Monte Carlo Simulation, explained based on Buffons Needle Problem

Monte Carlo simulation is a stochastic method, in which a large number of random experiments is performed. This is helpful, especially if there is no analytical solution to a problem. I will present “Buffon’s needle” problem. The idea is to throw a needle on a grid with horizontal lines. The probability of a needle intersecting a horizontal line can be used to estimate pi.

Objectives: Monte Carlo Simulation
Requirements: ggplot() for visualising the result, R Basics
Level: Advanced

Monte Carlo Simulation

Monte Carlo simulation is used

as an alternative to an analytical problem, if this is possible
to analyse distribution of random variables of an unknown distribution type
to reproduce complex processes, which are impossible to analyse directly

Enrico Fermi presented the idea of Monte Carlo simulation in 1930s. Later, Stanislaw Ulam and John von Neumann applied it in 1946. Why is it called “Monte Carlo”? John von Neumann had to assign a name for a secret project, in which he used this method. He assigned the name, referring to the casino in Monte Carlo.

Buffon’s Needle

A defined number of identical needles is required.
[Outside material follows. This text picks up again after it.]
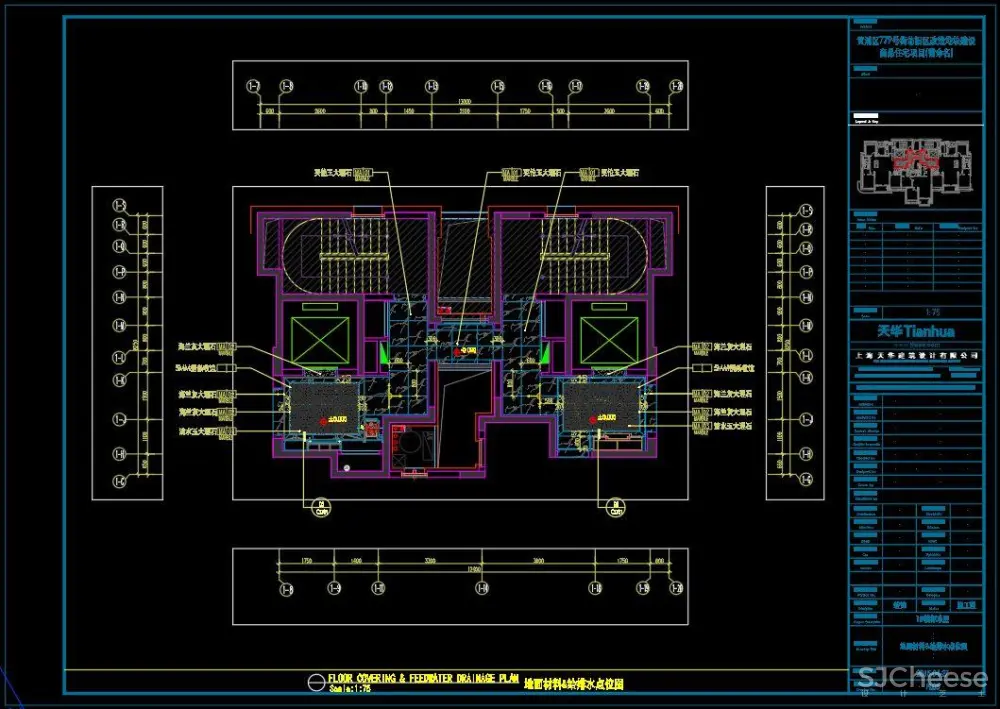The width and height of the screenshot is (1000, 709).
Task: Click the red level marker in right room
Action: tap(591, 422)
These are thrown on a flat ground. On the ground horizontal threads are strained. Their distance equals needle length. Each intersection of needles is counted. The number of intersecting needles can then be used to estimate pi. George-Louis Leclerc de Buffon presented this idea in 1733 to Paris scientific academy.

We will use a numerical approach to throw our needles.

Throwing the needles

We set the length of a needle to 2 as well as the distance of lines. The number of needles can be modified, we will use 17 needles.

How can we create random needles with a length of two? A needle is defined by two points (x1, y1) and (x2, y2). We start by randomly defining the first point with runif(). In fact, we fix randomness by setting seed with set.seed(), so you will get exactly the same results as presented here.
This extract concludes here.